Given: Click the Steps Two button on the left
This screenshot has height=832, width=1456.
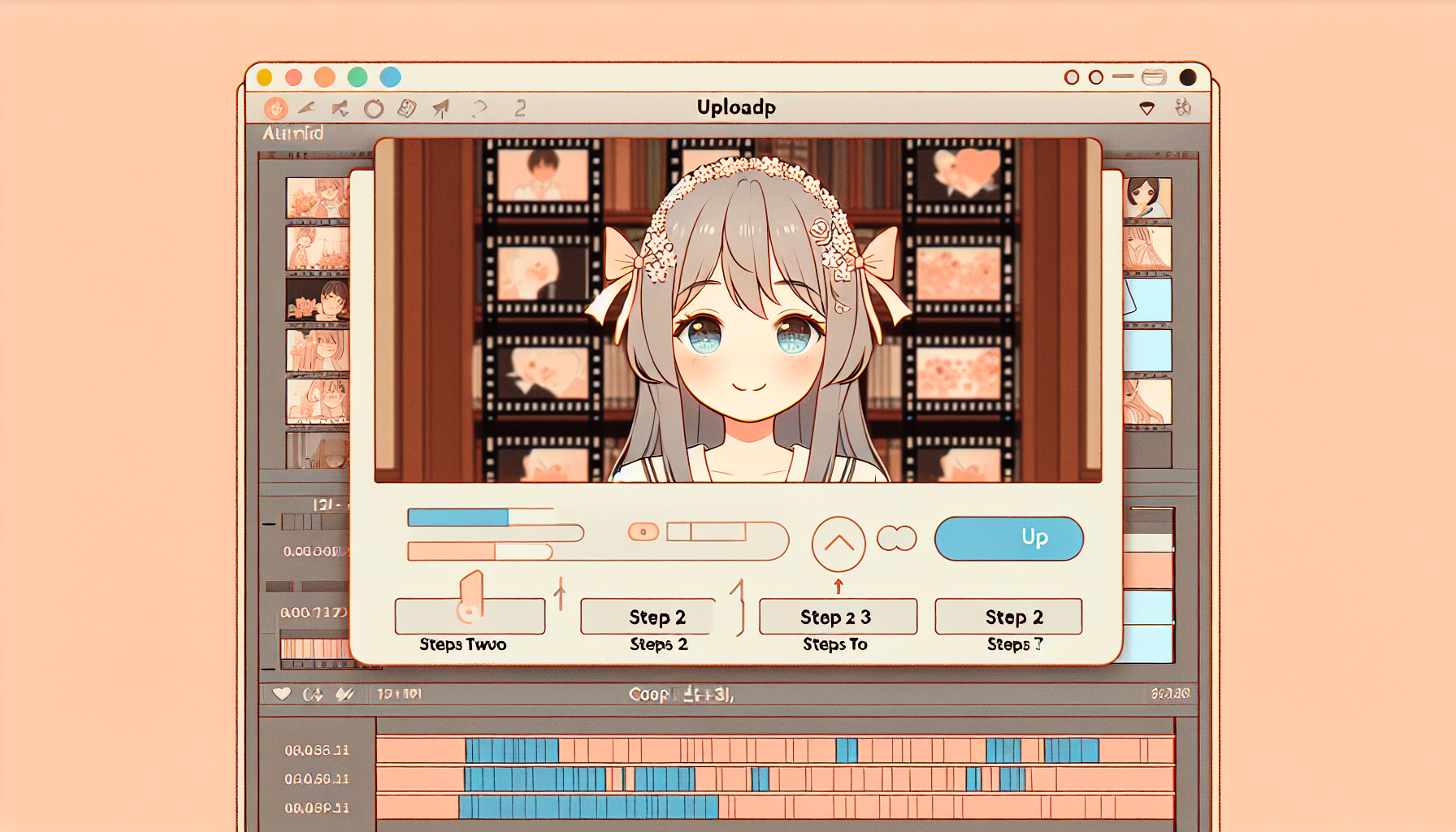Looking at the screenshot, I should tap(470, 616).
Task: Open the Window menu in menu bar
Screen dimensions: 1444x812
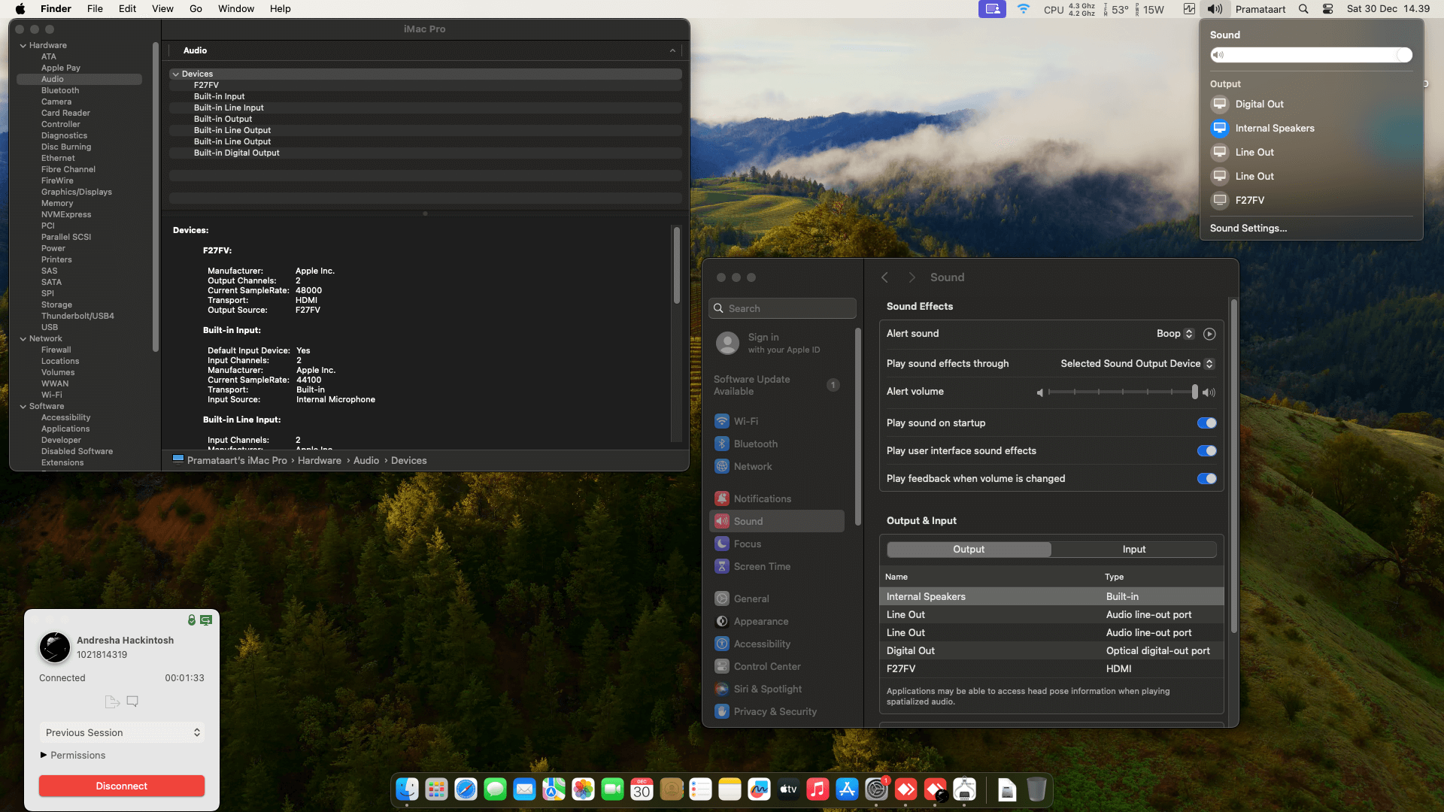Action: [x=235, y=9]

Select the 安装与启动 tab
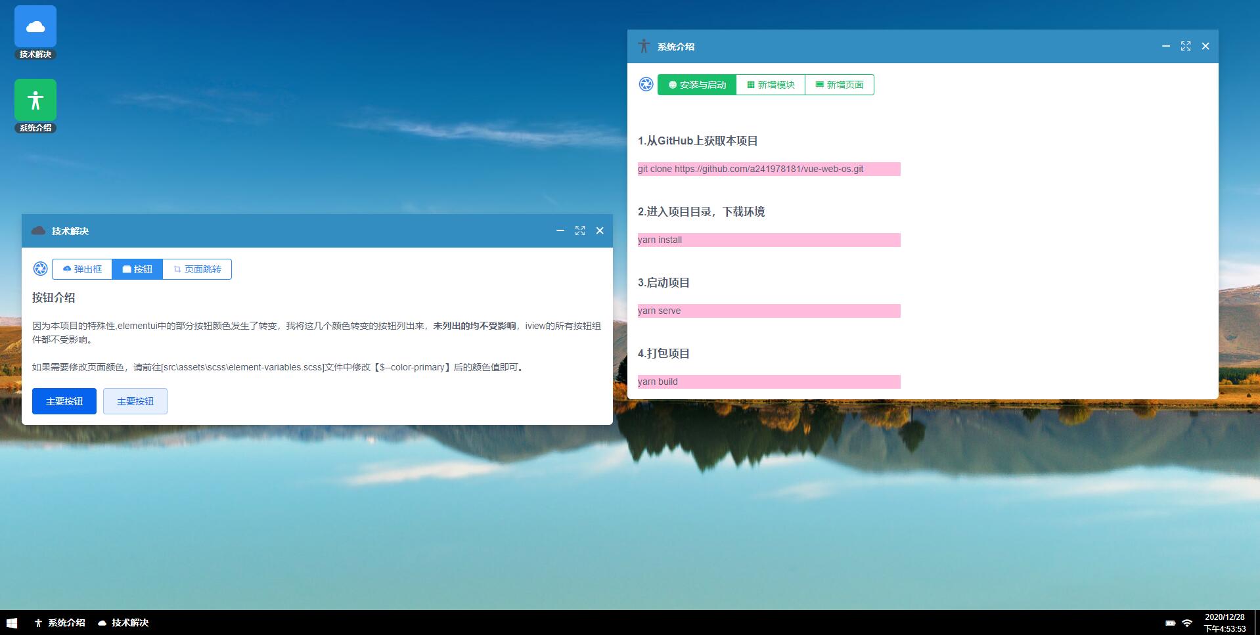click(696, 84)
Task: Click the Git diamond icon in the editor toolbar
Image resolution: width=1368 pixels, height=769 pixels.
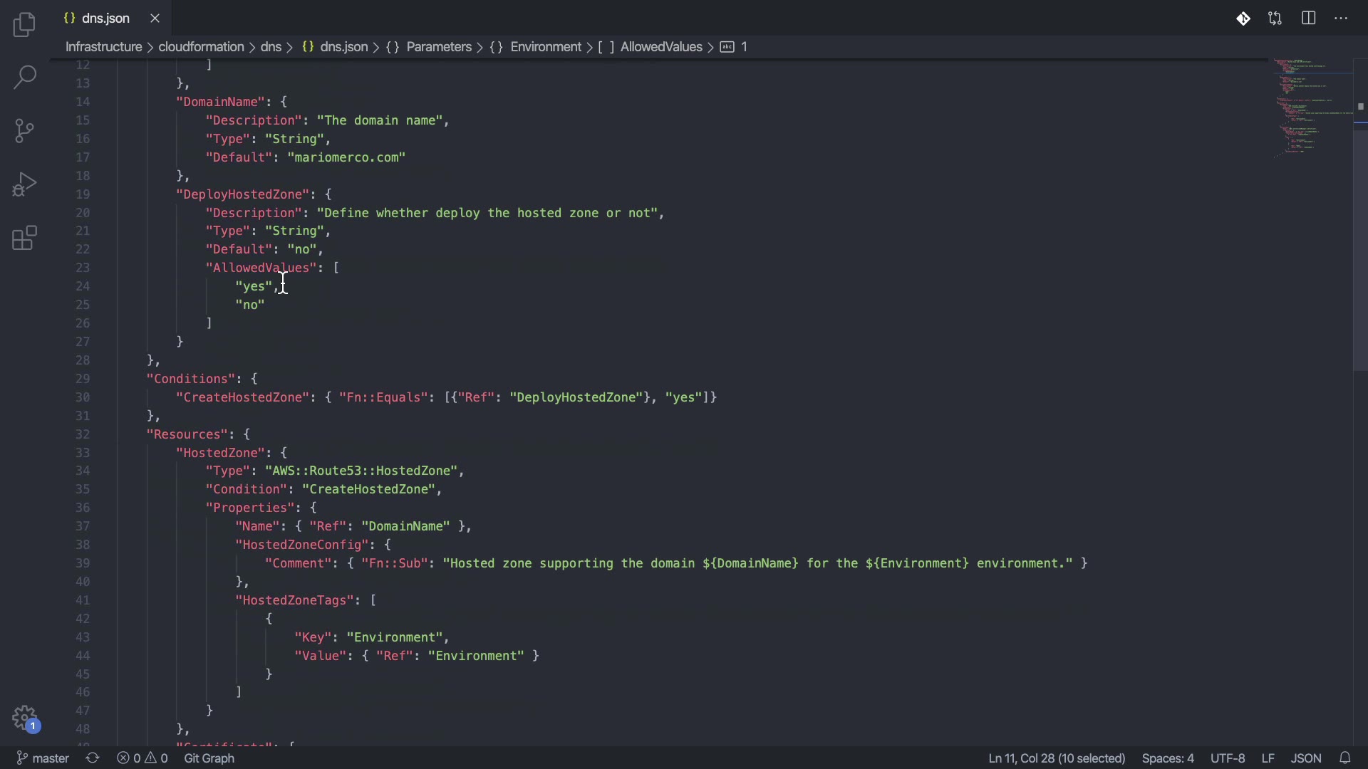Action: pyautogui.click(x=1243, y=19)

────

# [Exercise brief]
To complete this exercise, repeat exactly the lines above from the one holding "Image resolution: width=1368" to the end of the listing, both included, and leave the pictures out.

# [Task answer]
Image resolution: width=1368 pixels, height=769 pixels.
Action: pyautogui.click(x=1243, y=19)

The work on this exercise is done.